- **Work item**: Below are the records to retype. Keep every character exactly and leave out the pictures.
*** Opening Supplied information ***
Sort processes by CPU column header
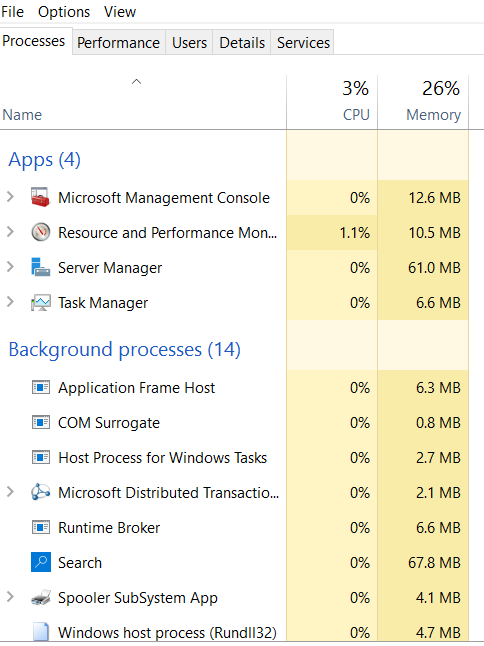pyautogui.click(x=332, y=102)
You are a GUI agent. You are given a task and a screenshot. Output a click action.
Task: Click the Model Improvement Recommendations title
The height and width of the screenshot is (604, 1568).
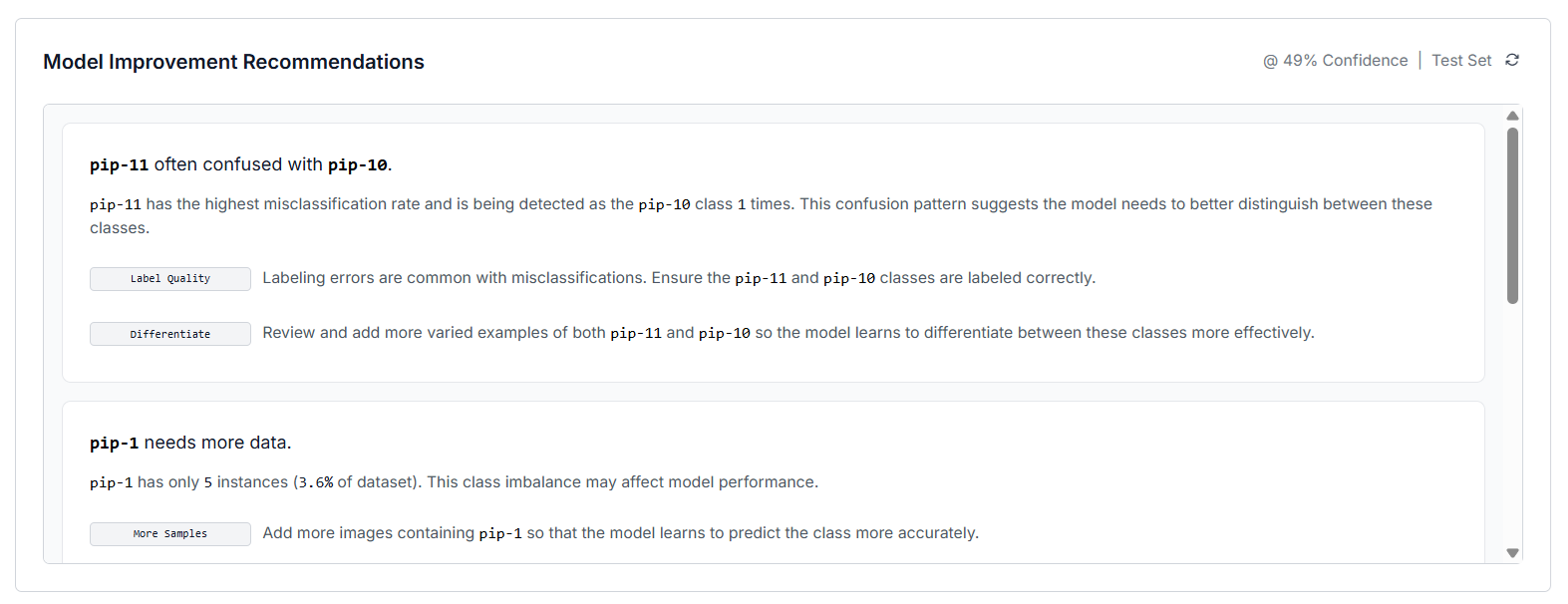(233, 62)
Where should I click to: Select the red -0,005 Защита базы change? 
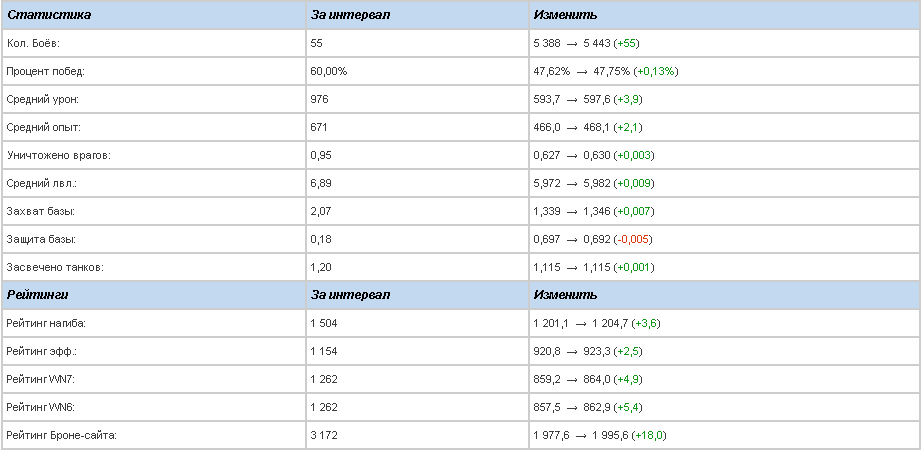633,239
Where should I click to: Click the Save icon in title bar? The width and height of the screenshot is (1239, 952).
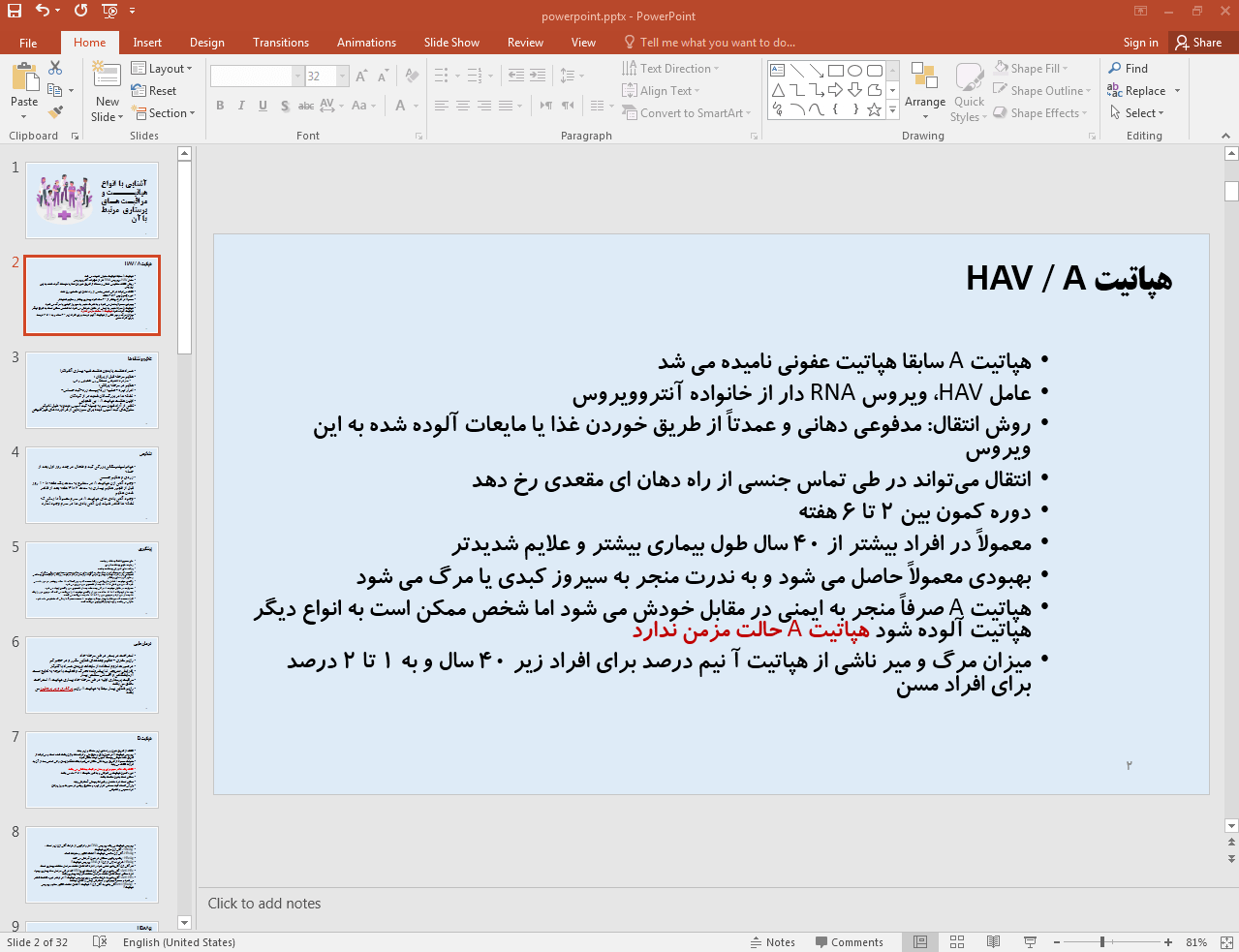(15, 11)
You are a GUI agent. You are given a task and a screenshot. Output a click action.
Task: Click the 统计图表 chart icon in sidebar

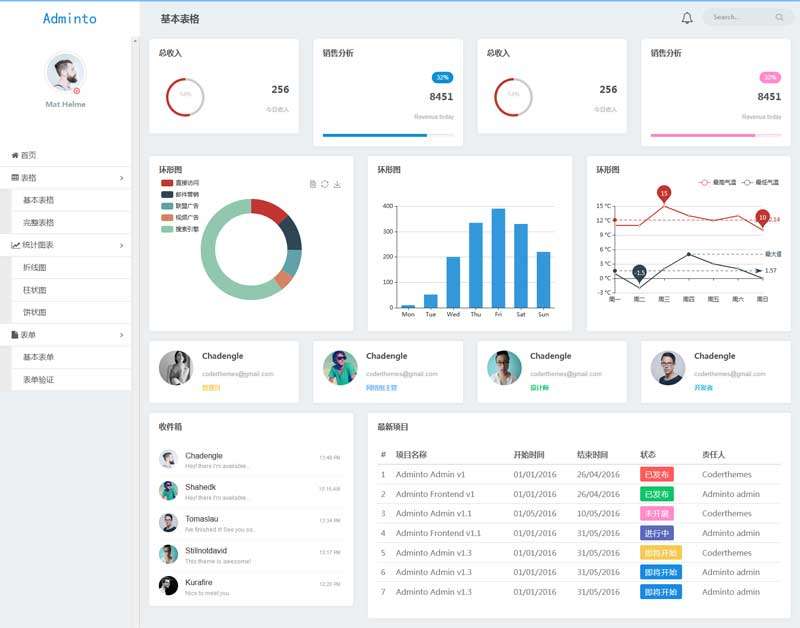(15, 245)
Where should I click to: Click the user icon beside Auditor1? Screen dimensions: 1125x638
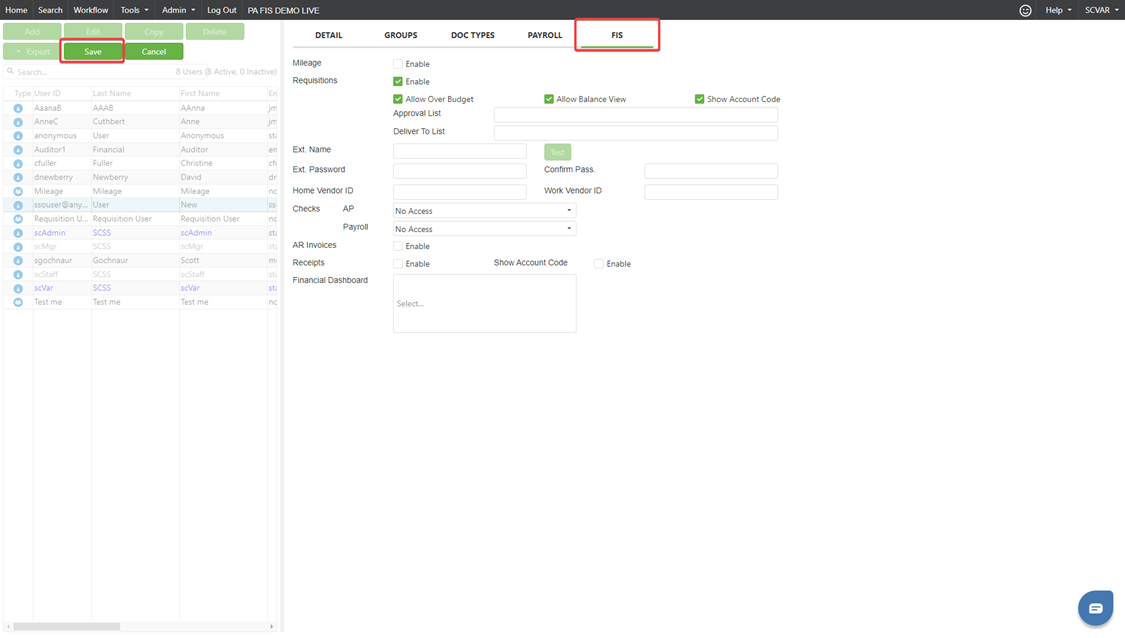[x=18, y=150]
*** Closing Supplied information ***
- **Your solution**:
Sort processes by CPU column header
pyautogui.click(x=332, y=102)
You are a GUI agent. You are given a task and a screenshot. Output a click action.
Task: Click the Model Improvement Recommendations title
The height and width of the screenshot is (604, 1568).
(233, 62)
Where should I click to: Select the red -0,005 Защита базы change? 
633,239
Where should I click to: Click the Save icon in title bar? The width and height of the screenshot is (1239, 952).
(15, 11)
You are a GUI agent. You are given a task and a screenshot. Output a click action.
Task: Click the 统计图表 chart icon in sidebar

(15, 245)
Where should I click to: Click the user icon beside Auditor1? Screen dimensions: 1125x638
[x=18, y=150]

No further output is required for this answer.